Setting the culture settings per request should be easy, right? Well it isn't because you set the culture settings on a thread not a request and apparently ASP.NET doesn't always execute the whole request on a single thread. Sure I could use DefaultThreadCurrentCulture, but that would set the culture on all threads, not just the ones used by the specific request.
So am I missing something here or what? Because when I set the culture in Global.asax's Application_AcquireRequestState()

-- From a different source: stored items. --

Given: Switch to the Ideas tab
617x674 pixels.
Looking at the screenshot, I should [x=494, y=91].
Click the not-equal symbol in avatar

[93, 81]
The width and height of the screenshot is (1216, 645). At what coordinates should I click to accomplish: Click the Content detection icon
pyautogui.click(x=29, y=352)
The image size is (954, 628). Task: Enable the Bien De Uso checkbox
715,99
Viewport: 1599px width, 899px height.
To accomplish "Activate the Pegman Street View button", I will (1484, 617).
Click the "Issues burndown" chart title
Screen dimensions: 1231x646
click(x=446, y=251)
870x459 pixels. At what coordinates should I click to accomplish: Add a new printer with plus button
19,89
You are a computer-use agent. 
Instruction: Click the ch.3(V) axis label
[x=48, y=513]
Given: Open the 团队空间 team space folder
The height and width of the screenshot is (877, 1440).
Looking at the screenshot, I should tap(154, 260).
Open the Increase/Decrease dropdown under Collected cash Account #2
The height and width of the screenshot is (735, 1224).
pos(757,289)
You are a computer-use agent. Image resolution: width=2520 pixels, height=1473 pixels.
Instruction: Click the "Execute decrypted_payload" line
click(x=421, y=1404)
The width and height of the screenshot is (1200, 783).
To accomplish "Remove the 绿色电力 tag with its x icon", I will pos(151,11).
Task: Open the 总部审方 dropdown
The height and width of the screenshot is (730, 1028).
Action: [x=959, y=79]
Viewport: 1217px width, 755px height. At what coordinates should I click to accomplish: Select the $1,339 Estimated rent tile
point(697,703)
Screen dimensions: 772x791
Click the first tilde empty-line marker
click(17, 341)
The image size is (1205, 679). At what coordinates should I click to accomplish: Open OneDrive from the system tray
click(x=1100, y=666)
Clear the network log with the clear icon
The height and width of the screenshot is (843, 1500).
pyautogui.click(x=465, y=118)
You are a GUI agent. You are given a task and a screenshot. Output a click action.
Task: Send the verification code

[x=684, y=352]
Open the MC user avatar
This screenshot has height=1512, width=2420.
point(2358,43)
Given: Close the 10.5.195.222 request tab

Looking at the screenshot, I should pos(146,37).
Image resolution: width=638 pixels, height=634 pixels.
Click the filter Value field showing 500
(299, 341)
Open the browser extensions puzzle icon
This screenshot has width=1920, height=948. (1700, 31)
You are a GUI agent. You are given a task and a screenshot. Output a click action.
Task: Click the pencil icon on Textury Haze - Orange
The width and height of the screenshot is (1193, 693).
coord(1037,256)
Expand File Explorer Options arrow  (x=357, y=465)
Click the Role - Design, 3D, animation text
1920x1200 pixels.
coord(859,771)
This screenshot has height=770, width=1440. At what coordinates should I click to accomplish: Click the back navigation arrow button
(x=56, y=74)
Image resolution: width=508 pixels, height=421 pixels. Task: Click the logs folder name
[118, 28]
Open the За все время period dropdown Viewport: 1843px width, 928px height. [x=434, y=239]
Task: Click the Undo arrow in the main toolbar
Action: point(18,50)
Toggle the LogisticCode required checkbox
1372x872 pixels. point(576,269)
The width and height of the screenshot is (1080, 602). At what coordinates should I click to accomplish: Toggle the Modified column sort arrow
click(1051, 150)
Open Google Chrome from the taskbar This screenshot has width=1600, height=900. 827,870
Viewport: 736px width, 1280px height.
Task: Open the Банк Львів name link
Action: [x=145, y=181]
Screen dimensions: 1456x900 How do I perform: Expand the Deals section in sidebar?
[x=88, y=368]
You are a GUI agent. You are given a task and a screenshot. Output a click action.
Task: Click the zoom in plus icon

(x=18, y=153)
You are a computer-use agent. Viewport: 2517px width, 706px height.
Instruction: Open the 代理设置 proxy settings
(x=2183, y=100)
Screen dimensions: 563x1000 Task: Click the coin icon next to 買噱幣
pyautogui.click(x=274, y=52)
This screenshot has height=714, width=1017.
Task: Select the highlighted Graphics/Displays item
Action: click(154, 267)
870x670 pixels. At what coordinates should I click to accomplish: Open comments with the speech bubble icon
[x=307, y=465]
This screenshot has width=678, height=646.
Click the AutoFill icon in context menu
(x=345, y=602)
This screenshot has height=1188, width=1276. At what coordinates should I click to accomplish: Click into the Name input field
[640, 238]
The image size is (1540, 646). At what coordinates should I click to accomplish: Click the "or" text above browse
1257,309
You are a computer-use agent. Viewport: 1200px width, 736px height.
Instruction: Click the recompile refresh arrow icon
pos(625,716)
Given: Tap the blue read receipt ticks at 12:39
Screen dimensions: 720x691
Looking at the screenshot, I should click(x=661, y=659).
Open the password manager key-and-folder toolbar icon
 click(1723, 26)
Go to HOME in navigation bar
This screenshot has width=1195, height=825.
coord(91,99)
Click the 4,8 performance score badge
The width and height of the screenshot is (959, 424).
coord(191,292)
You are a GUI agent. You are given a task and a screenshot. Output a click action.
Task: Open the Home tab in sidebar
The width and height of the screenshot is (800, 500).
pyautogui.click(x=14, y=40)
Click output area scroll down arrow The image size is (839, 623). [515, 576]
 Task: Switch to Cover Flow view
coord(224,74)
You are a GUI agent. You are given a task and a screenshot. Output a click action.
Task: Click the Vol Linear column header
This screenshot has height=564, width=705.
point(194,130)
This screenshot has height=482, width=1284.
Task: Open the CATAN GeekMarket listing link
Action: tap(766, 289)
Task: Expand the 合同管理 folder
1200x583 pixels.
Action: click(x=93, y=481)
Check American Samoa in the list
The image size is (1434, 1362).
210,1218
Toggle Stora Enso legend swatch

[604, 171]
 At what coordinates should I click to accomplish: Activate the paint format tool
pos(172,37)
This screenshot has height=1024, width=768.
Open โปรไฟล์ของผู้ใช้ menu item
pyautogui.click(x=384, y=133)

function (so it executes once at the beginning of each request) for some reason I have property display names popping up in multiple languages and when I dug deeper, I found out that in the Display Name Attribute's constructor the CurrentCulture and CurrentUICulture settings are sometimes completely different from what I set in Global.asax.
I'm sure that the problem isn't in my customized display name attribute, but you can see it below anyway:
public class DDisplayName : DisplayNameAttribute
{
public DDisplayName(string resourceId)
: base(GetAttributeName(resourceId))
{ }
private static string GetAttributeName(string resourceId)
{
var lang = System.Threading.Thread.CurrentThread.CurrentCulture.LCID + "|" + System.Threading.Thread.CurrentThread.CurrentUICulture.LCID;
ResourceManager resMan = new ResourceManager(typeof(Strings));
string result = resMan.GetString(resourceId);
return result == null ? "Resource string: " + resourceId + " not found" : result+" "+lang;
}
}
As you can see I even added the LCIDs do the display name so I can see them on the screen, and the Culture Settings are different.
EDIT: I also added timestamps and thread IDs to the debugging output above like this.
var lang = System.Threading.Thread.CurrentThread.CurrentCulture.LCID + "|" + System.Threading.Thread.CurrentThread.CurrentUICulture.LCID;
lang += "(" + System.Threading.Thread.CurrentThread.ManagedThreadId + " | "+DateTime.Now.ToString("HH:mm:ss:fff")+")";
It turns out that it persists the DDisplayName attribute instance between requests...huh? Basically, when Html.LabelFor() runs it looks through the metadata for the property to find the display name. When the metadata provider sets the meta data it finds the displayname from the PropertyDescriptor instance which holds a list of attributes for the property. And in this list, the attribute instance for some reason is an old one from a previous request (I know that because of the timestamp I add to the displayname in the constructor). And so, after I switch languages it still uses the old attribute instance that I had when I had set the previous language. So what's happening? Why doesn't it create a new DDisplayName object instance on each request?
EDIT 2: I have no idea why it keeps cashing the attribute instances so I just wrote my own MetaDataProvider that inherits from DataAnnotationsModelMetadataProvider and made sure it finds the real (latest) display name.